Stakeholders voice support—and concerns
Some providers groups in comments submitted on CMS' CMMI RFI expressed support for DPC.
For instance, Dennis Holtschneider, chief operations officer at Ascension, wrote that a DPC model could make more funding available to beneficiaries upfront, and allow them to use those funds to pay for services that typically are not covered by Medicare. "This aspect of such a model would allow both a beneficiary and provider, in partnership, to define what has value and create competition for such services," Holtschneider wrote.
The American Association of Neurological Surgeons in its comments also backed a DPC model, saying it could increase beneficiaries' access to care.
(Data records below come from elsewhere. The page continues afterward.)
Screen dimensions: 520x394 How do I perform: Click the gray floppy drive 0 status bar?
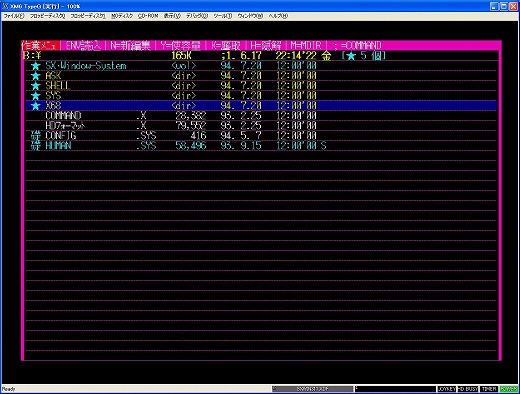tap(312, 389)
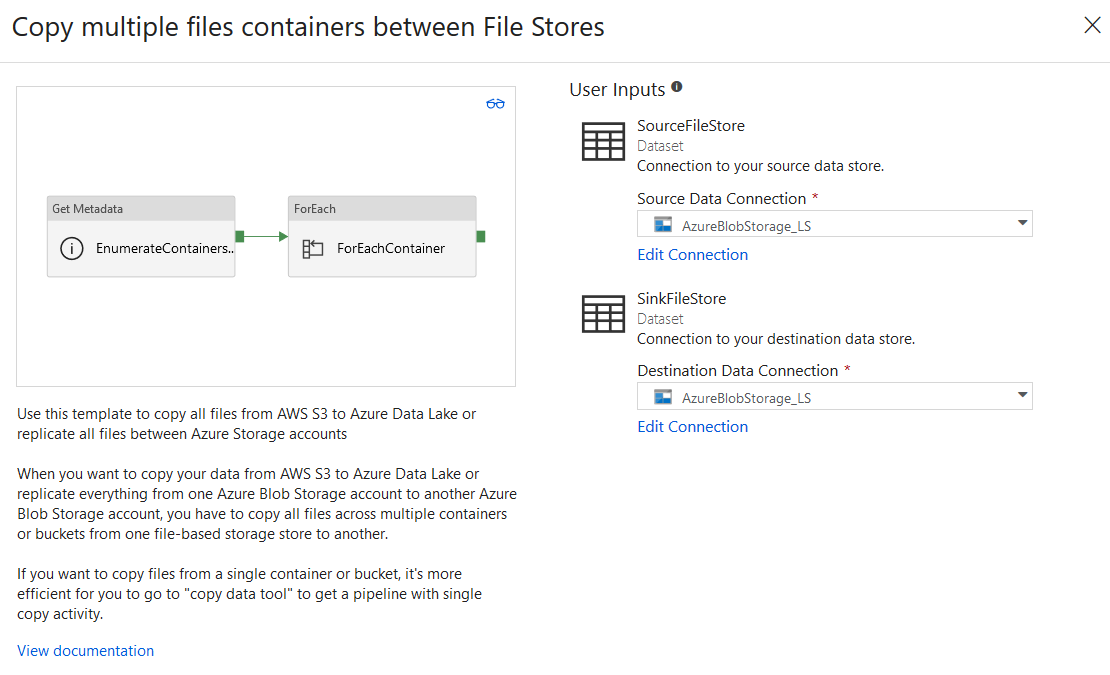This screenshot has height=675, width=1110.
Task: Expand the Destination Data Connection dropdown arrow
Action: click(1022, 395)
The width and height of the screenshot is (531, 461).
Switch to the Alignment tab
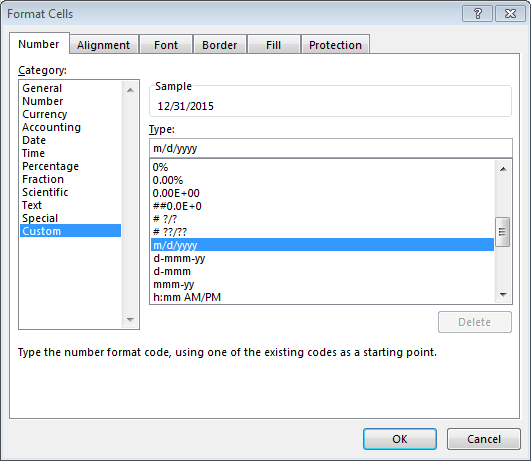(x=103, y=45)
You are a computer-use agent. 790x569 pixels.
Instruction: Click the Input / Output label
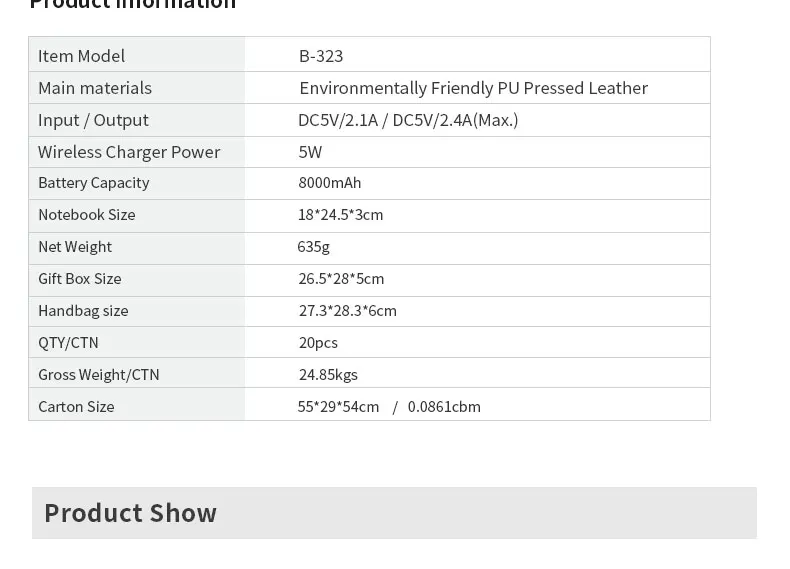pyautogui.click(x=93, y=120)
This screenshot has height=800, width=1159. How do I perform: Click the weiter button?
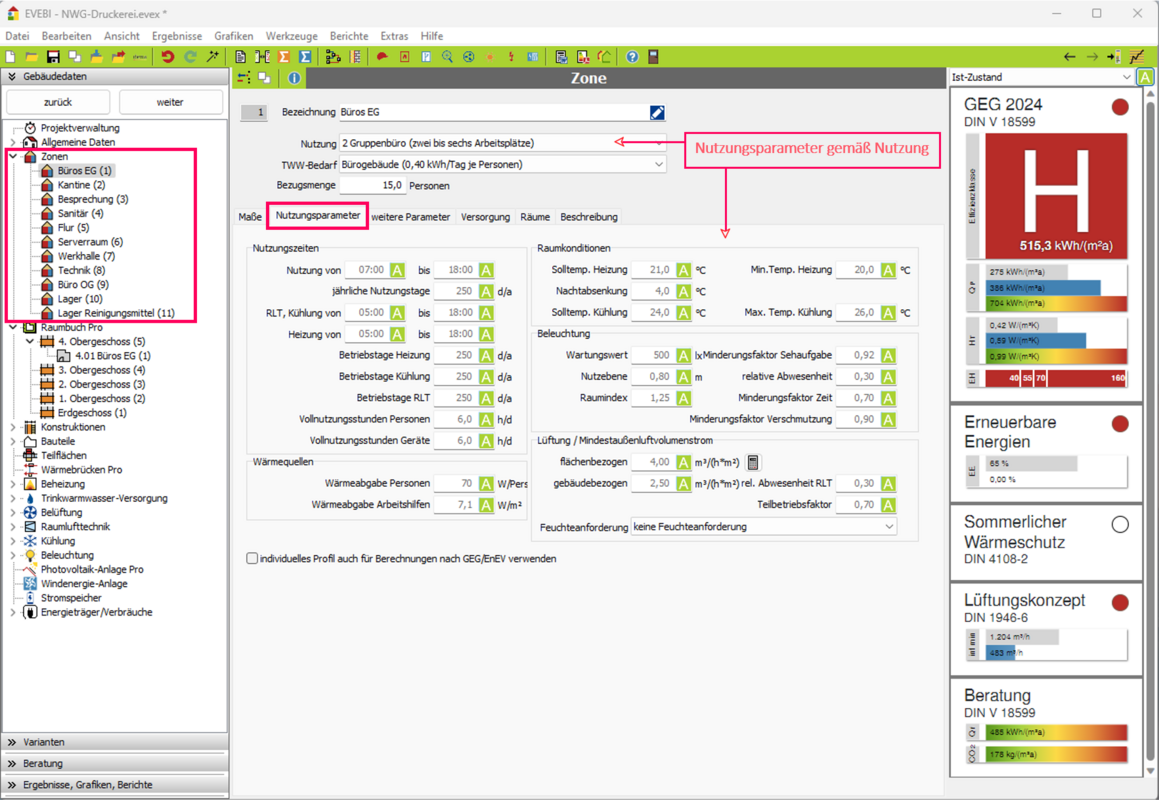pos(170,102)
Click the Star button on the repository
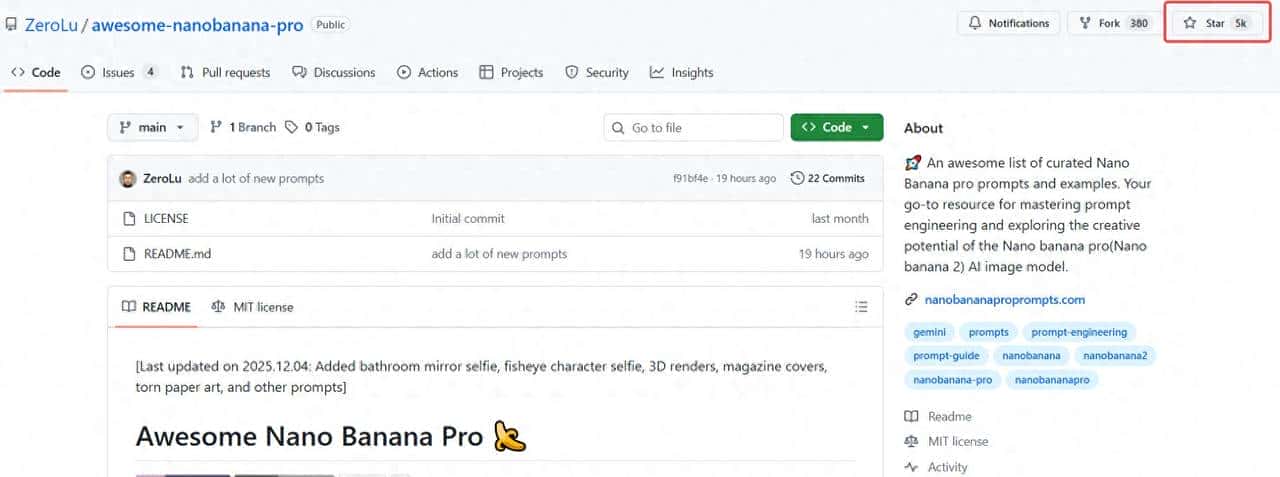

However, some consumer advocates have criticized DPC models. For example, AARP in comments on the original RFI said a DPC model could allow physicians to choose which services they will bill to Medicare or which patients they will treat. "(Current) rules prevent doctors from choosing patients based on the severity of their illness or other characteristics or charging different patients different amounts," AARP wrote, adding, "These rules also reduce the likelihood of fraudulent billing, help maintain access to care for Medicare beneficiaries, and protect patients from high out-of-pocket costs" (Dickson, Modern Healthcare, 4/23; CMS release, 4/23; CMS request for information, 4/23; Clason, CQ Health, 4/23 [subscription required]; Diamond, "Pulse," Politico, 4/24).